Musical possibilities?


Part two of last month's feature on the BBC Envelope command has been held over to allow this review to appear first.

Another micro attracts Gary Herman's critical attentions


The Acorn Electron — from the company which brought you the BBC Micro — is, like its celebrated predecessor, about as easy to catch as a cold in a Turkish bath. Acorn have something of a reputation for making their customers wait, and the Electron does nothing to diminish it.

Electron-owners will know what they they've got — essentially a stripped-down version of the BBC computer. The machine is small and solid-looking, with a proper keyboard that is almost as crowded as the Sinclair Spectrum's since it crams in all the BBC's key functions (except shift-lock) plus single-keystroke word entry on a dozen or so fewer keys. In fact, the Electron could be described as a compromise between a Spectrum and a BBC Micro — in both price and performance.

While the Electron uses BBC BASIC, it is considerably slower than its elder brother and it has limited facilities for sound generation, graphics and expansion. In short — and curiously for a new microcomputer — the Electron takes a step or two back from the standard of excellence set by the BBC Micro.

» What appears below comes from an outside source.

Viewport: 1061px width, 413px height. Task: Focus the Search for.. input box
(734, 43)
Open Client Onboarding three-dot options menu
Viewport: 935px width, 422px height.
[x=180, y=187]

There is no particular advantage in buying an Electron for £200 when serious applications will require the purchase of expensive add-ons. The machine's self-contained music features are woeful compared to any other similarly priced computer. Technically, the reason for the machine's shortcomings has to do with the way in which Acorn implemented its decision to produce a BBC-compatible machine at around half the cost. Much of the BBC's hardware had to be sacrificed to achieve this end — including most of the interfaces, the Teletext character-generator and the 74689 sound generator. In the Electron, one large chip (a ULA or uncommitted logic array) takes on the job of video and sound generation, cassette input/output and logic-gating. Thus, while the Electron's hardware is an advance on the BBC's in strict engineering terms, in functional terms the reverse applies.

Deceptively Easy



Sounds are produced, as with the BBC, through an on-board loudspeaker by use of the BASIC commands SOUND and ENVELOPE. Superficially, these commands are identical to the sound commands on the BBC — but appearances are deceptive.

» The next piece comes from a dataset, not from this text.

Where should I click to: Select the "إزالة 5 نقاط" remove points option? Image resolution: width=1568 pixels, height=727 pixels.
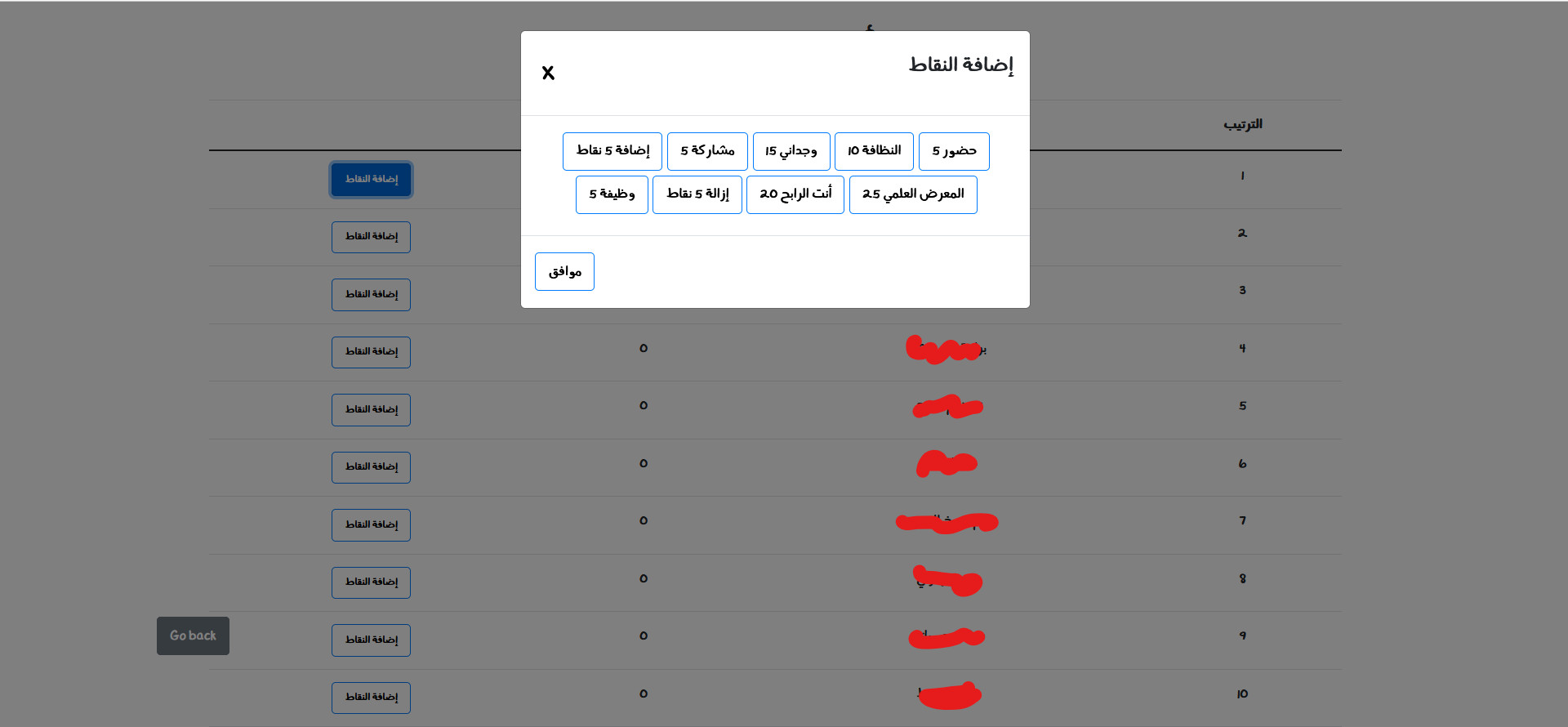pos(697,194)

For one thing, there are only two channels available to the user — one for music and one for noise. Then there is no facility for controlling amplitude envelopes using the ENVELOPE command — ADSR parameters are fixed. These two deficiencies combine to seriously limit the musical applications of the computer.

The two sound commands use the BBC syntax:

SOUND C,A,P,D
ENVELOPE N,T,PI1,PI2,PI3,PN1,PN2,PN3,AA,AD,AS,AR,ALA,ALD

In practice, C (the channel number) is only 0 (noise) or 1 (music) and the last six parameters of ENVELOPE are set to 0 since there is no control over amplitude envelopes. Using the SOUND command alone, C sets channel, A sets amplitude (from 0 to - 15), P sets pitch (from 0 to 255, increasing in integer steps of a quarter semitone and covering just over five octaves) and D sets duration (from 0 to 254, increasing in integer steps of 0.05 seconds with - 1 and 255 playing a note of indefinite length).

The SOUND command, then, is pretty standard, offering simple control of pitch or noise quality (using channel 0 and setting P to a value between 0 and 7). There is only one real problem and that is fairly easy to correct. Despite the apparent simplicity of the pitch setting (just add 48 to go up an octave), 'tuning' errors begin to creep in as you move to the highest notes which can, of course, be numerically adjusted.

Unlike SOUND, ENVELOPE has no real equivalent on any other micro apart from the BBC. It is an inordinately complicated command on the BBC and only a little easier to use and understand on the Electron.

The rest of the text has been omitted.